Formparanate
- Names: IUPAC name 4-{[(Dimethylamino)methylene]amino}-3-methylphenyl methylcarbamate

Identifiers
- CAS Number: 17702-57-7;
- 3D model (JSmol): Interactive image;
- ChemSpider: 16738632;
- PubChem CID: 28699;
- UNII: 76S03Y009F;
- UN number: 2992
- CompTox Dashboard (EPA): DTXSID9041992 ;

Properties
- Chemical formula: C_{12}H_{17}N_{3}O_{2}
- Molar mass: 235.287 g·mol^{−1}

= Formparanate =

Formparanate (chemical formula: C_{12}H_{17}N_{3}O_{2}) is a chemical compound used in acaricides and insecticides.

== Uses ==
Formparanate is a carbamate pesticide that has been used as both an insecticide and an acaricide. It was developed for the control of agricultural pests, particularly mites and certain insect species affecting crops.

== Mechanism of action ==
Like other carbamate pesticides, formparanate acts through inhibition of acetylcholinesterase, an enzyme required for normal nervous system function. Inhibition of this enzyme causes accumulation of acetylcholine at nerve synapses, resulting in overstimulation of the nervous system in susceptible organisms.

== Toxicity ==
Formparanate is considered a highly toxic carbamate pesticide. Toxicological studies have reported significant acute toxicity and cholinesterase-inhibiting activity, characteristics common to many carbamate insecticides and acaricides.

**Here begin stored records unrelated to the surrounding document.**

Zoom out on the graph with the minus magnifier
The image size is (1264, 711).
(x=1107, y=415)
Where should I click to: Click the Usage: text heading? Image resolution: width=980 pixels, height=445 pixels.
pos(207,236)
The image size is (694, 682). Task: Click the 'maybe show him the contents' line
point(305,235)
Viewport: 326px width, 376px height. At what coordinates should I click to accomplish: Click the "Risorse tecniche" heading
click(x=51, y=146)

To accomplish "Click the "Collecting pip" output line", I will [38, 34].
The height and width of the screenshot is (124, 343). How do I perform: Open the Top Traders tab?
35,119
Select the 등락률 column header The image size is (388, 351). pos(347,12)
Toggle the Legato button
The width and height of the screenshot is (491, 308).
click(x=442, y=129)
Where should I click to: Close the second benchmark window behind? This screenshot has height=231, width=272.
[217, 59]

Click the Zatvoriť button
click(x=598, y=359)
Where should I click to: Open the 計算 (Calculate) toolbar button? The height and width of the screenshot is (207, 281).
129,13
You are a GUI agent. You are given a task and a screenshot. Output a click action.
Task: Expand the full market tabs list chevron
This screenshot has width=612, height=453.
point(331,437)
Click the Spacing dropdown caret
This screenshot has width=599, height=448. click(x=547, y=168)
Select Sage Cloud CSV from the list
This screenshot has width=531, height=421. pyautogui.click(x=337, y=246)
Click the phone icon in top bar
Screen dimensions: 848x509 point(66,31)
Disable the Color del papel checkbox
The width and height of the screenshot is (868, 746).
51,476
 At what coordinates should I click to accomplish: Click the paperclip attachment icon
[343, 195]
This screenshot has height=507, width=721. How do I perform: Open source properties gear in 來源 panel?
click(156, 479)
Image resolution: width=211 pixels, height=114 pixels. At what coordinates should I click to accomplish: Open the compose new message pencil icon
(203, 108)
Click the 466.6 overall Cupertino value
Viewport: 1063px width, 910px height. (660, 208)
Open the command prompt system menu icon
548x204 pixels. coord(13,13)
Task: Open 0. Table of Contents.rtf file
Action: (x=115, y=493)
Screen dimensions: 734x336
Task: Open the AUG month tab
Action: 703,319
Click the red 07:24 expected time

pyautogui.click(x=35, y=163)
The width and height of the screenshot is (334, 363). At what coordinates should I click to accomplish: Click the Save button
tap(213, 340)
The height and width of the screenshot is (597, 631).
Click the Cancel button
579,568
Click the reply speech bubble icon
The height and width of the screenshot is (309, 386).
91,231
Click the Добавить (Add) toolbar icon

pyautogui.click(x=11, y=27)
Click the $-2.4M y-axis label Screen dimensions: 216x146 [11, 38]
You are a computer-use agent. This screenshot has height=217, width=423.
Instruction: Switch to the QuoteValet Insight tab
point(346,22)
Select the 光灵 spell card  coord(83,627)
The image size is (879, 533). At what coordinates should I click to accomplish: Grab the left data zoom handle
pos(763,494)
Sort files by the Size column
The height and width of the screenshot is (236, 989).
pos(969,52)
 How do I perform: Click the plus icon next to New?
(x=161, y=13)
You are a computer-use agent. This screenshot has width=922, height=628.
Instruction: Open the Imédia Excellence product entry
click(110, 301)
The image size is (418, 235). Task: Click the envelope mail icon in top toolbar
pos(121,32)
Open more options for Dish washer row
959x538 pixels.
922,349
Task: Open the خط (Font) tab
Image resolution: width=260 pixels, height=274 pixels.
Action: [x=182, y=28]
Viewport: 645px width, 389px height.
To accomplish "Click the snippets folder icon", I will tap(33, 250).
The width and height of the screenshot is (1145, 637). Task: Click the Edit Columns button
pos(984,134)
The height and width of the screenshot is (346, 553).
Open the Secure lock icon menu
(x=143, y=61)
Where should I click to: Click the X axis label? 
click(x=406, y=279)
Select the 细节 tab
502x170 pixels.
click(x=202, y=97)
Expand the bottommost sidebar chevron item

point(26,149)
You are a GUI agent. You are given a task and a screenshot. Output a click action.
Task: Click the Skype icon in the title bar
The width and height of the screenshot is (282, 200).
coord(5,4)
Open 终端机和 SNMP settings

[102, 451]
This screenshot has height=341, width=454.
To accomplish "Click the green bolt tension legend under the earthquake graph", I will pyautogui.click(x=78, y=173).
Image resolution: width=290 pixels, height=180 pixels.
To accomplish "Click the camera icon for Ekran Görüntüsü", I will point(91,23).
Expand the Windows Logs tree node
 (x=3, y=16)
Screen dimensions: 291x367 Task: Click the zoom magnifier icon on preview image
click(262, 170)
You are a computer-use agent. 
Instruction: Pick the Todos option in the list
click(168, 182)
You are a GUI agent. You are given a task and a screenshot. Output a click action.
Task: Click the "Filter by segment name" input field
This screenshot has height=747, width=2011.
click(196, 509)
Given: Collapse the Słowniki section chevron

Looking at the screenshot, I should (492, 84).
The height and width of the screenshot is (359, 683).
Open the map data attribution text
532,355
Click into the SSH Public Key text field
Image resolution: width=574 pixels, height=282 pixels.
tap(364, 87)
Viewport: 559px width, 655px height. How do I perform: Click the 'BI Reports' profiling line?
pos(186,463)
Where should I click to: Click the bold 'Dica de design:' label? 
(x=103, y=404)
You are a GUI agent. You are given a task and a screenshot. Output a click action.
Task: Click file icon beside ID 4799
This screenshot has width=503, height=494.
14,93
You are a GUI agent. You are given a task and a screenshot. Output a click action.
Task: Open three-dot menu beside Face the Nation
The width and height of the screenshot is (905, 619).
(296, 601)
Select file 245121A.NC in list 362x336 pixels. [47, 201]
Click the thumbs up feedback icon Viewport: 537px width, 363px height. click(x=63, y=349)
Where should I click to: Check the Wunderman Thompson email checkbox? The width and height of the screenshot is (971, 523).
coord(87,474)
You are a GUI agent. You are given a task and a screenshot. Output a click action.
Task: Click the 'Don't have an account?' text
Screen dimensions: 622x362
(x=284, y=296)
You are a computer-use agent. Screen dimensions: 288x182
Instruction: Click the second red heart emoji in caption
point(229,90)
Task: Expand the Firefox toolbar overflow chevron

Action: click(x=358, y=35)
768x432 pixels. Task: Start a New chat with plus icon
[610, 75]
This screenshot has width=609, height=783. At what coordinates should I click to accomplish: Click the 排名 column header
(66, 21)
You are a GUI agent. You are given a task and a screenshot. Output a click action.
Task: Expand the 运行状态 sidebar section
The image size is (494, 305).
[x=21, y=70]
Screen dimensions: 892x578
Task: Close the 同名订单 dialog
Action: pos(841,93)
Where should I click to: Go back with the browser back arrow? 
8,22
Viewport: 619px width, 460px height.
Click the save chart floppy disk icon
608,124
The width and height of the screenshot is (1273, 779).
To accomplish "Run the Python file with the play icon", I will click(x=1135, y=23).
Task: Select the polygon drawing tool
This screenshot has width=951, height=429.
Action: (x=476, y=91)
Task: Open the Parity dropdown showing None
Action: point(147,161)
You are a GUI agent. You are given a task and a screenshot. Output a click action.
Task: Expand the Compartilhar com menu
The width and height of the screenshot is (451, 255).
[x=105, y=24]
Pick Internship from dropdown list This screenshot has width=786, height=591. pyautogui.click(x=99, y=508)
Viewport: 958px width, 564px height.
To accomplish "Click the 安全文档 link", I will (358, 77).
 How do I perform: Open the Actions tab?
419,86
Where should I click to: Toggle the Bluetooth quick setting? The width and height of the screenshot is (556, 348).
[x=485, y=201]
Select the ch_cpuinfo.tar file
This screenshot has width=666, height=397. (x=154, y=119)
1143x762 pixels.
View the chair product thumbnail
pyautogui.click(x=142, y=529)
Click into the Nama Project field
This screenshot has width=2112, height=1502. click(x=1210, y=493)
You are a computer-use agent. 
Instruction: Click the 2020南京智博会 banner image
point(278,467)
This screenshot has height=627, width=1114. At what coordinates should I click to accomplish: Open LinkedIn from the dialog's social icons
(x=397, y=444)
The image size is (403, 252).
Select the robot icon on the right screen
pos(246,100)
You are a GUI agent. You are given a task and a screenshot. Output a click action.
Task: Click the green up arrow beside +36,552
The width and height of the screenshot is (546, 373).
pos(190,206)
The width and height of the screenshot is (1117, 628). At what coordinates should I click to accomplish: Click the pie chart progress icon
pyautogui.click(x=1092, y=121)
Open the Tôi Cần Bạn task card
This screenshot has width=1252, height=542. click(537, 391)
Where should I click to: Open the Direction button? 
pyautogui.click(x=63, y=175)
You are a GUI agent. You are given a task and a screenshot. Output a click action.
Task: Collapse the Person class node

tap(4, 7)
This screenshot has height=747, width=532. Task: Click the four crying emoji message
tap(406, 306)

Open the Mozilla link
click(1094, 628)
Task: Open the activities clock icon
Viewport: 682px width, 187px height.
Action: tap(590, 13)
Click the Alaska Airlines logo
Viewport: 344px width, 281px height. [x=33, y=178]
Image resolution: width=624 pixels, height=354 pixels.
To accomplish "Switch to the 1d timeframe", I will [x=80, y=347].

== History and regulatory status ==
Formparanate was developed as a carbamate insecticide and acaricide for the control of agricultural pests. By the early 1970s, it was being studied alongside the related pesticide formetanate, with research examining its toxicity and effectiveness against spider mites and other arthropod pests.

Formparanate subsequently fell out of widespread agricultural use. Modern pesticide references describe it as an obsolete carbamate pesticide, and it is not currently registered for pesticide use in the United States or the European Union.